[WHAT NEEDS TO BE DONE]: Your task is to copy the stretch of lines in the records below that begins with the line containing "Where should I click to: Open translation" and ends with the line containing "Task: Click the Edit button for AudioTool", exactly as written, with nothing added.

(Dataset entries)
::::

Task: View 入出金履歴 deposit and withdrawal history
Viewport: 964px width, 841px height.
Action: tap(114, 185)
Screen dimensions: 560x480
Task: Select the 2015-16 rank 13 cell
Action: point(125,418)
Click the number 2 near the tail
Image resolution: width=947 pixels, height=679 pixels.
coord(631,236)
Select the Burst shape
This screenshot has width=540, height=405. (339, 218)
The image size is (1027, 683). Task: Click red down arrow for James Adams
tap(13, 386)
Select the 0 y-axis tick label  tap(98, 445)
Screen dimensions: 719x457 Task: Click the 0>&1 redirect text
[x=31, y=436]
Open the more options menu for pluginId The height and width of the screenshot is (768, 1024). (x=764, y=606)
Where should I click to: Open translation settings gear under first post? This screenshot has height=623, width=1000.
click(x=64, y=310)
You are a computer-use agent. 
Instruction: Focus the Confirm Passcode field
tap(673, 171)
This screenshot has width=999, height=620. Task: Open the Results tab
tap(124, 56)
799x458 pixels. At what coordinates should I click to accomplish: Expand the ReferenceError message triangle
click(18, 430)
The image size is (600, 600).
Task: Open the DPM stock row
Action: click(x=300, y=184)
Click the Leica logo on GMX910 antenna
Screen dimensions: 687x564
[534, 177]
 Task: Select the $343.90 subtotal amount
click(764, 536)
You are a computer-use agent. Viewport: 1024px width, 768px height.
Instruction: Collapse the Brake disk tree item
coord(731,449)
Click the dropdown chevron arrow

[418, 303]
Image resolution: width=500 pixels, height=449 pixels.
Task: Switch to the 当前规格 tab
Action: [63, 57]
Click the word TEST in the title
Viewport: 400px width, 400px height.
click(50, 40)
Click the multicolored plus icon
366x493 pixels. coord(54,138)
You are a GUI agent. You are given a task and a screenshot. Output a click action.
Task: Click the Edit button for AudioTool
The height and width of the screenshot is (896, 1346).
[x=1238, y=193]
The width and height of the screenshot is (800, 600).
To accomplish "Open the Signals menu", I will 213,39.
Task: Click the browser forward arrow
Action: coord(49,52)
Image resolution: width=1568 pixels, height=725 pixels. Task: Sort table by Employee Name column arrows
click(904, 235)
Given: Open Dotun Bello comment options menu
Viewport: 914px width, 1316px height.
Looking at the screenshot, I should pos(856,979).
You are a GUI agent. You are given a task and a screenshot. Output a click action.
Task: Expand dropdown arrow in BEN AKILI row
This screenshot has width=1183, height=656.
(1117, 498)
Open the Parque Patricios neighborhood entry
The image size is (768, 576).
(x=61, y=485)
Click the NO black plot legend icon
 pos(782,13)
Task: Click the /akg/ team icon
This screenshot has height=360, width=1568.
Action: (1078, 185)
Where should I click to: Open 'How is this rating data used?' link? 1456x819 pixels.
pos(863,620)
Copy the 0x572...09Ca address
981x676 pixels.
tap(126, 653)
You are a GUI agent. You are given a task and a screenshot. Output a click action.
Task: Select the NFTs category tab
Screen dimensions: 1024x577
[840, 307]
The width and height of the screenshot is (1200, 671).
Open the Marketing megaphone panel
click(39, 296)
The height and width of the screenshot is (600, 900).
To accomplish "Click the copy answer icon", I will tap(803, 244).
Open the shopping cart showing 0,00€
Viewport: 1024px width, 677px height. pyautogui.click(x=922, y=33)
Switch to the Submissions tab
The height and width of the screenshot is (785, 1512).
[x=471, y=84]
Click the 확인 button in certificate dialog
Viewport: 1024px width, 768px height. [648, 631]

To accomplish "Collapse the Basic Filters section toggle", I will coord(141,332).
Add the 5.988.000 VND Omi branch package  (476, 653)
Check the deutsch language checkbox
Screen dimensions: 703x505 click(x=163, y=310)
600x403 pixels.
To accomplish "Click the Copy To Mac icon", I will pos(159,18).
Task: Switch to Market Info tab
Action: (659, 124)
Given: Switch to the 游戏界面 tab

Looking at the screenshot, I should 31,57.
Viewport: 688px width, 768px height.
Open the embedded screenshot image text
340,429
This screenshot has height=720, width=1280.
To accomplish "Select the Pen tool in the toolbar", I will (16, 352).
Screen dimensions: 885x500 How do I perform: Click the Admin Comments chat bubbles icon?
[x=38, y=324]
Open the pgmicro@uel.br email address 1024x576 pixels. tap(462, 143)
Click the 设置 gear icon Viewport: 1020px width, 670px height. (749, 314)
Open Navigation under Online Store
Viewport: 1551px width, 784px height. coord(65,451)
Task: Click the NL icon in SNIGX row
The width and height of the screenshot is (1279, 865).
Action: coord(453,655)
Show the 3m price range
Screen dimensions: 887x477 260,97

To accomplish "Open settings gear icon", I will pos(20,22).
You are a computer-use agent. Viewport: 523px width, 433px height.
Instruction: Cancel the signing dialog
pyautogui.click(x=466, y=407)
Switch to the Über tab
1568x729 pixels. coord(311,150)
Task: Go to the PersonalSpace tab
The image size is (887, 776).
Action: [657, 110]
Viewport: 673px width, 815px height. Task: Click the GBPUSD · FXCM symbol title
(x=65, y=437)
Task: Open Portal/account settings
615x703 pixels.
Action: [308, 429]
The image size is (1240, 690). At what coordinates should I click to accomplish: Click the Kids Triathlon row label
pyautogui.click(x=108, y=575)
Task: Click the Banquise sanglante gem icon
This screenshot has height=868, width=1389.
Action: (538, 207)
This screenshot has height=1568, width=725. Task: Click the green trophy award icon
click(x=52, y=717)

::::

[RESULT]:
Where should I click to: Open translation settings gear under first post? This screenshot has height=623, width=1000.
click(x=64, y=310)
You are a computer-use agent. 
Instruction: Focus the Confirm Passcode field
tap(673, 171)
This screenshot has width=999, height=620. Task: Open the Results tab
tap(124, 56)
799x458 pixels. At what coordinates should I click to accomplish: Expand the ReferenceError message triangle
click(18, 430)
The image size is (600, 600).
Task: Open the DPM stock row
Action: click(x=300, y=184)
Click the Leica logo on GMX910 antenna
Screen dimensions: 687x564
[534, 177]
 Task: Select the $343.90 subtotal amount
click(764, 536)
You are a computer-use agent. Viewport: 1024px width, 768px height.
Instruction: Collapse the Brake disk tree item
coord(731,449)
Click the dropdown chevron arrow

[418, 303]
Image resolution: width=500 pixels, height=449 pixels.
Task: Switch to the 当前规格 tab
Action: [63, 57]
Click the word TEST in the title
Viewport: 400px width, 400px height.
click(50, 40)
Click the multicolored plus icon
366x493 pixels. coord(54,138)
You are a GUI agent. You are given a task and a screenshot. Output a click action.
Task: Click the Edit button for AudioTool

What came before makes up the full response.